Unfortunately, you will run into a basic difficulty in your desire to make this example concrete, which is that the canonical bundle on projective space is anti-ample, and so the canonical bundle is not effective. (Rather, it is its dual that is an effective divisor.)
More precisely, if $H$ is the linear equivalence class of a hyperplane in $\mathbb P^n$, then the canonical divisor $K$ is equal to $-(n+1)H$.
So if you want to intersect $K$ with $V(P)$ (the variety cut out by the polynomial $P$) you will have to use at least a little bit of theory, even if only to interpret what you are doing.
You might be better of starting with $H$ itself.
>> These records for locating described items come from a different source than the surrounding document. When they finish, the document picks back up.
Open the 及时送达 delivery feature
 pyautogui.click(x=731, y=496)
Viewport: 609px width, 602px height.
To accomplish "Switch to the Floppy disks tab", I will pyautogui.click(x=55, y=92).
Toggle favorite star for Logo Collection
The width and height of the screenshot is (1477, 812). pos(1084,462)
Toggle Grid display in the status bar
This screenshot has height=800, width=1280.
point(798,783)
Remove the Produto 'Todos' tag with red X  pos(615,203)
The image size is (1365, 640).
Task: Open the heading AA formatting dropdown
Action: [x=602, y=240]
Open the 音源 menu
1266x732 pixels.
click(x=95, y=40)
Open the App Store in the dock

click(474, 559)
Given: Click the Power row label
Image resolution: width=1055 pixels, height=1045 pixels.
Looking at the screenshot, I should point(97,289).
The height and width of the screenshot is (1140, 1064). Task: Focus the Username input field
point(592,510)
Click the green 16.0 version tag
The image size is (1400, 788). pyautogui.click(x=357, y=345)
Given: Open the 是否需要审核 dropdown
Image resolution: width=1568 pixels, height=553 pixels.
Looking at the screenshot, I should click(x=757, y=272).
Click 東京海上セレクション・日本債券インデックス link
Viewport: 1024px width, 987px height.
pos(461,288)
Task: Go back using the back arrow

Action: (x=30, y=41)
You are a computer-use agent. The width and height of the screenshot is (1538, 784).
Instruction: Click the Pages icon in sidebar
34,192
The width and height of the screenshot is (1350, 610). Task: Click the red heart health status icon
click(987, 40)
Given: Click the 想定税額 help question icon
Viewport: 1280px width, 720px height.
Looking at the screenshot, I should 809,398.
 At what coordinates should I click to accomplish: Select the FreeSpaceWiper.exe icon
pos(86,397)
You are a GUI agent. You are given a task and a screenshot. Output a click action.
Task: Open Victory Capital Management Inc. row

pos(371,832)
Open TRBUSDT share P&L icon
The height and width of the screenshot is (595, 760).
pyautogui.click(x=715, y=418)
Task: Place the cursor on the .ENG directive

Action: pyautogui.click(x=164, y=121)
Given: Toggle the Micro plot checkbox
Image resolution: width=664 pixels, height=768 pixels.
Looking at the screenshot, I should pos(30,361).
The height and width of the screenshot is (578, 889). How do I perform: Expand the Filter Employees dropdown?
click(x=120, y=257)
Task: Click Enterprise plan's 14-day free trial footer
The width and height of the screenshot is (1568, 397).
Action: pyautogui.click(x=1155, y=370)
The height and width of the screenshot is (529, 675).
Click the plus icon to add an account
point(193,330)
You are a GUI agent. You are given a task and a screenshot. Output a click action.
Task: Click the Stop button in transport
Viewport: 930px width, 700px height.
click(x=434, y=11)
Then $H \cap V(P)$ is the linear equivalence class of a hyperplane section of $V(P)$. Assuming that $V(P)$ is smooth, then Bertini's theorem says that a generic member of the linear equivalence class $H\cap V(P)$ will be smooth, and even irreducible if the dimension of $V(P)$ is at least two (i.e. if $n \geq 3$).
Then one way to write $K \cap V(P)$ is simply as $-(n+1) \bigl( H \cap V(P) \bigr)$.
Alternatively, one could consider the linear equivalence class $(n+1)\bigl( H \cap V(P)\bigr).$ This is the class of intersections of $V(P)$ with a degree $n+1$ hypersurface, and again a generic member is smooth (and irreducible if $V(P)$ is of dimension at least $2$). Then you think of $K \cap V(P)$ as being the negative of this class.